Psalm 91 was Mom’s song when the sun was shining brightly and when the night was the darkest black. For by her faith in God through Jesus Christ she lived with the confidence, comfort, and peace, that no matter what happens now, the hope of resurrection, the hope of eternal life, life as God intended life to be, will be hers in the new heavens and the new earth.
Mom’s relationship with God through Christ Jesus and by the Holy Spirit is expressed by the words of the psalmist. I read the final verses injecting Mom into the text.
Psalm 91:14-16 14”Because [Gigi] loves me,” says the Lord, “I will rescue [her]; I will protect [her], for [she] acknowledges my name. 15[She] will call upon me, and I will answer [her]; I will be with [her] in trouble, I will deliver [her] and honor [her]. 16With long life will I satisfy [her] and show [her] my salvation.”

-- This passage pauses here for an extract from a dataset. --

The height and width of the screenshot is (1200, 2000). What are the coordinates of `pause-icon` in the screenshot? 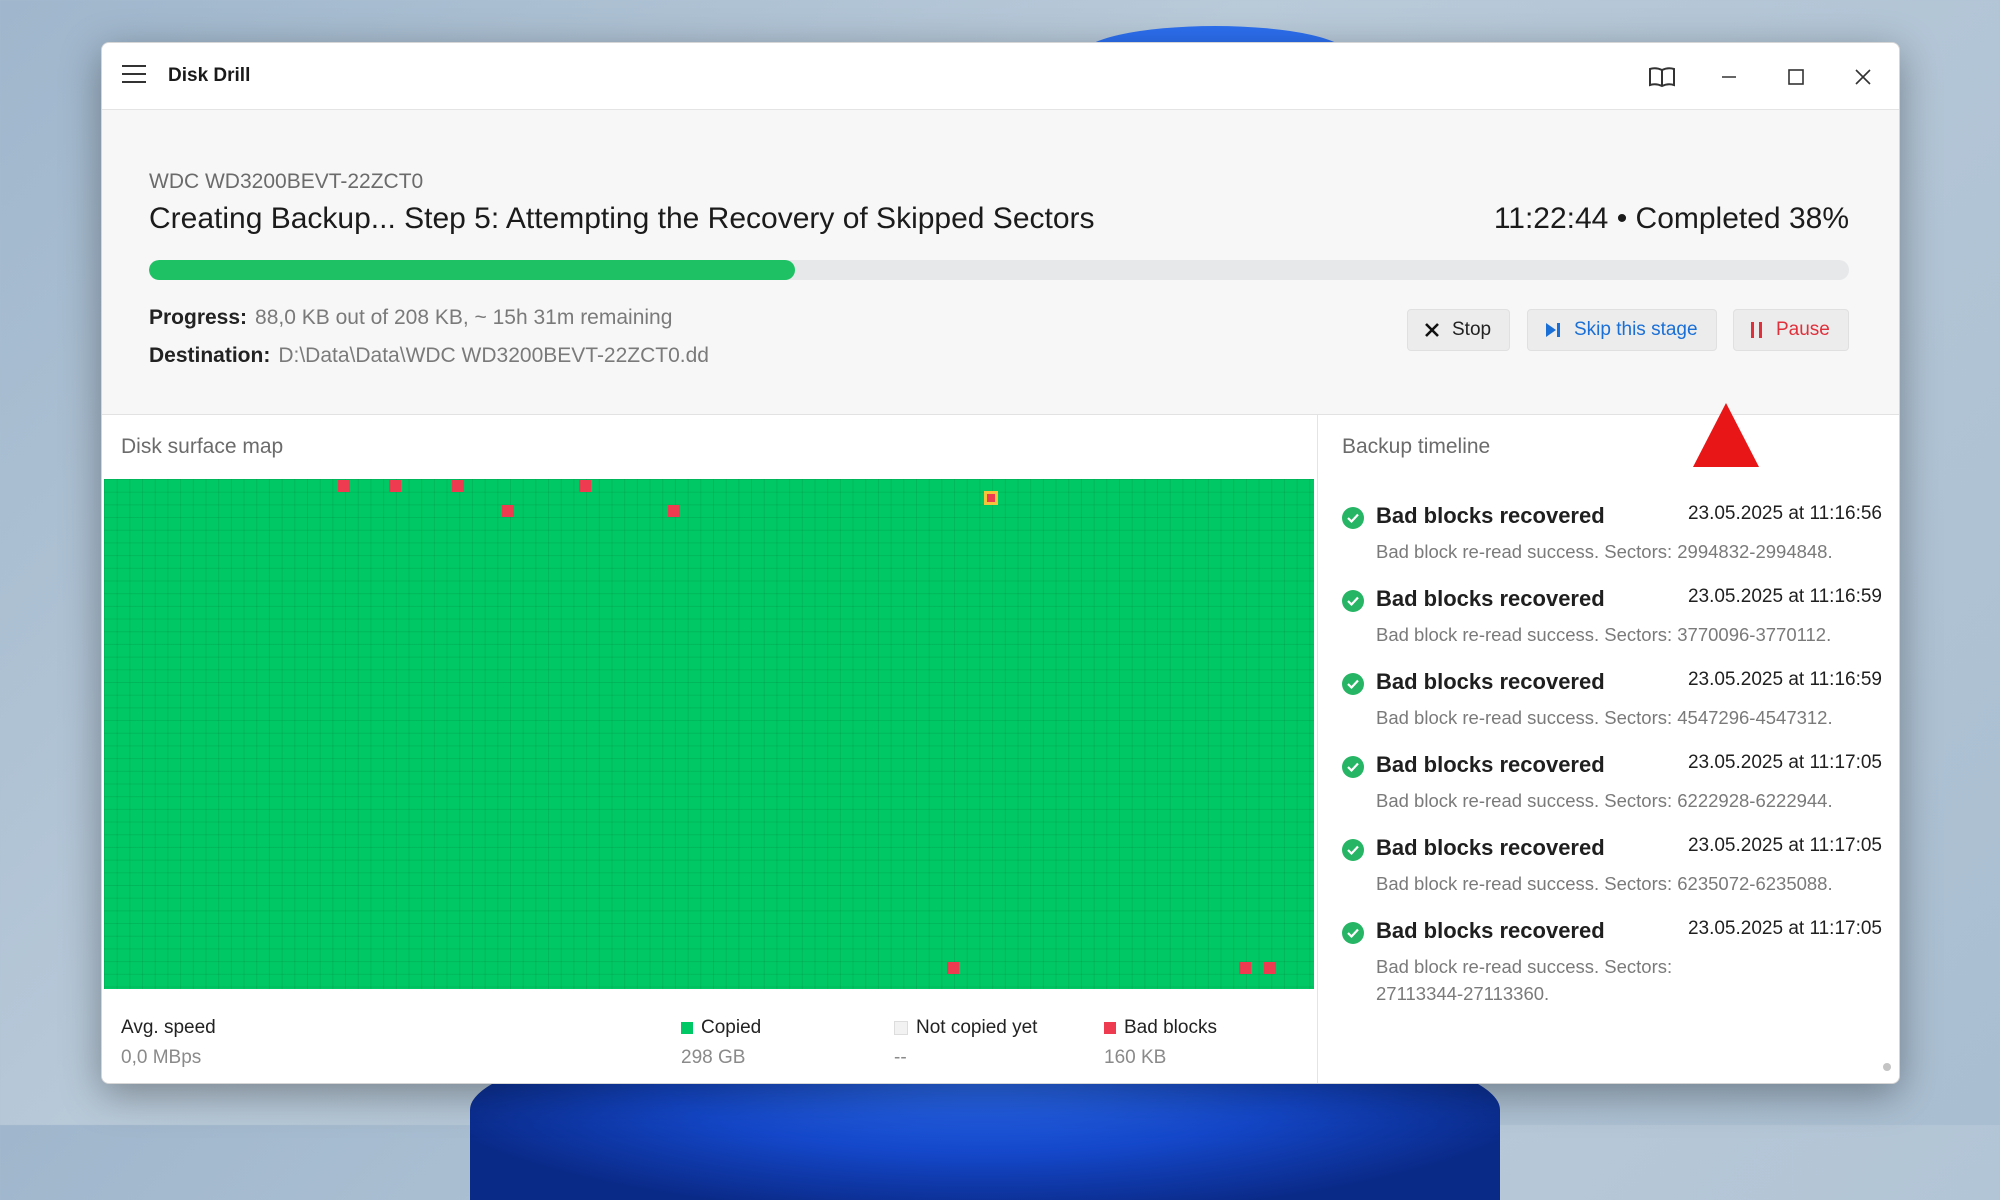 It's located at (1756, 330).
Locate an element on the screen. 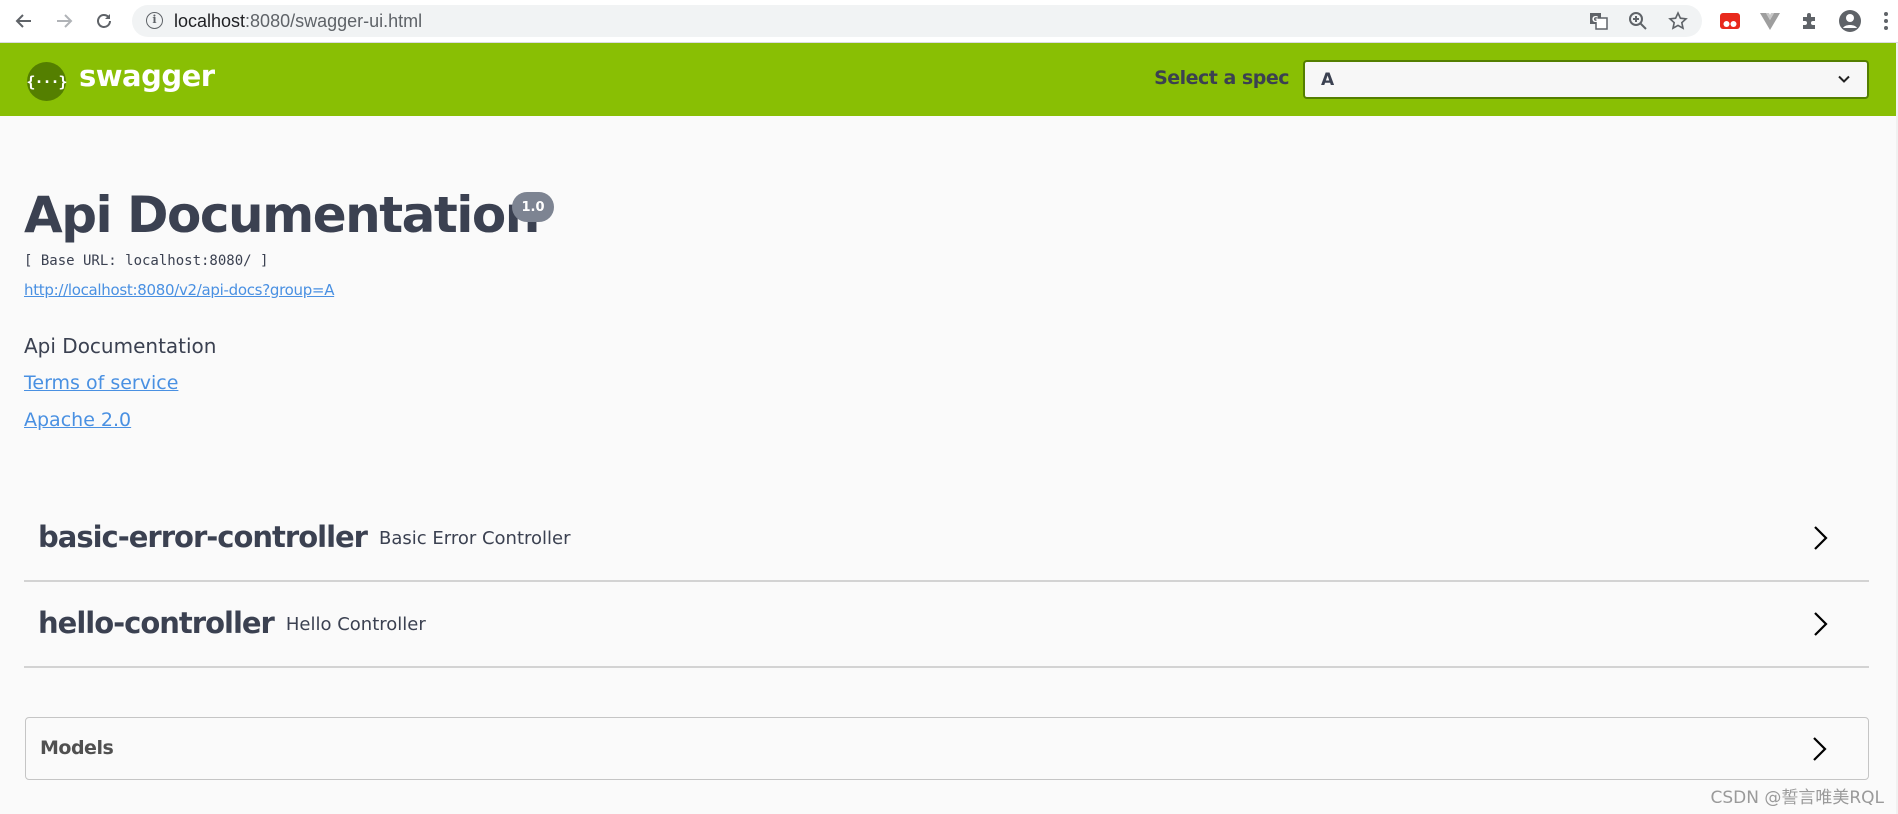 Image resolution: width=1898 pixels, height=814 pixels. url-path: :8080/swagger-ui.html is located at coordinates (334, 21).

God honored and blessed Mom with long life. Most importantly, God blessed her with salvation in Jesus Christ. Jesus Christ was the rock, the firm foundation of her life. No harm befell her faith, her salvation, and her hope in Christ. Her faith, hope, and love in Christ endured, she did not strike her foot against a stone and succumb. The Lord in his faithfulness sustained and protected Mom’s salvation, faith, hope, and love.
Before I close, I want to say something about Mom’s children and children-in-law. Garland and Linda came on Sundays, brought Mom to worship, and most Sundays mowed the grass. I and Marcia, living in Mississippi, could come to visit riding on our white horses, playing the part of the hero. This is what I am doing today. Kristie, she was in the trenches, every day. It is because of her Mom was able to stay in her home until last August. Harvey, he drove Miss Daisy to appointments, did house repairs, and encouraged Kristie.

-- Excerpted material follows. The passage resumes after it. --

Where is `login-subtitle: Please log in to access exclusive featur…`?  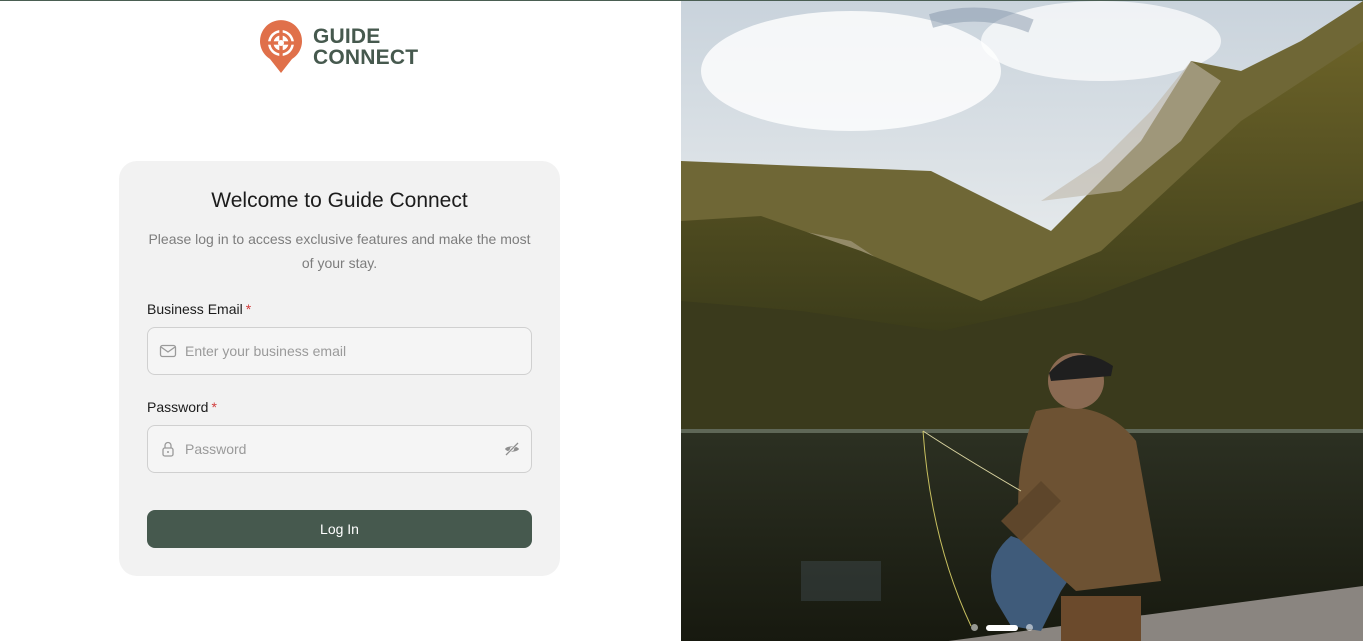 login-subtitle: Please log in to access exclusive featur… is located at coordinates (340, 251).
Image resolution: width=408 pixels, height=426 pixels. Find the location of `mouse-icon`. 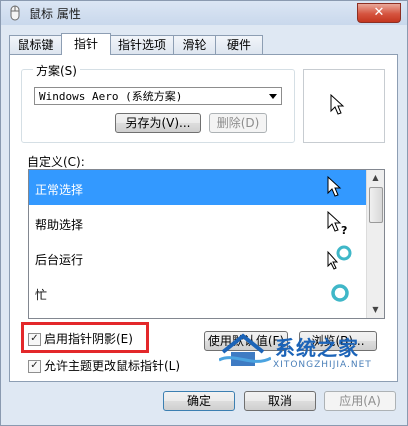

mouse-icon is located at coordinates (15, 13).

Faith in God through Christ, a life surrendered to Him, lived for Him, this is the life Mom strove to live. This is her legacy given to us. This is the faith and life she longed for, she longs for, us to have. Mom, we do not grieve for you, rather we give thanks. We rejoice, We celebrate your life, your faith, and your hope in Jesus Christ.

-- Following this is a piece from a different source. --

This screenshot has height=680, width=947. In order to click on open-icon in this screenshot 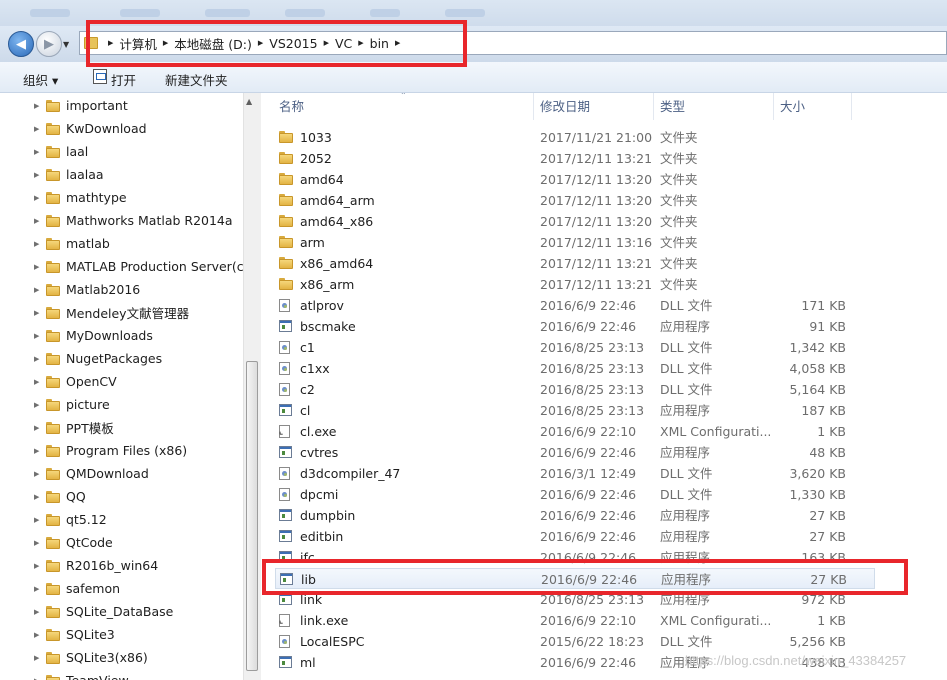, I will do `click(100, 76)`.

Mom, I did not close this celebration of your life with your words to Beth. I wish I had. So to all who are reading this Mom encourages us all. “Keep loving Jesus because he loves you so much.”
After my words and a prayer, our son Paul led the congregation in singing “Great Is Thy Faithfulness.” Trusting in God’s faithfulness Mom lived her life.
We come here in love to lay the Mom’s to rest, next to that of her dear Honey. Here they lie next to each other. In spirit they are even now with Christ, waiting. Waiting for the day of resurrection when Christ comes, the day when all of Creation will rejoice at the redemption of the children of God. That day “when the body that God has waiting in his heavenly storeroom is brought out, already made to measure, and put on over the present [body]—or over the self that will still exist after bodily death” (N. T. Wright, Surprised by Hope [New York: HarperCollins, 2008], 148).
As described in the old hymn by Thomas á Kempis (“Light’s Abode, Celestial Salem”) (as cited in Wright).
“O how glorious and resplendent
Fragile body, shalt thou be,
When endued with so much beauty,
Full of health, and strong, and free!
Full of vigour, full of pleasure,
Thou shall last eternally.”
1 Thessalonians 4:16-18 16For the Lord himself will come down from heaven, with a loud command, with the voice of the archangel and with the trumpet call of God, and the dead in Christ will rise first. 17After that, we who are still alive and are left will be caught up together with them in the clouds to meet the Lord in the air. And so we will be with the Lord forever. 18Therefore encourage each other with these words.
And so we encourage each other today in this hope that is both Mom’s and Dad’s.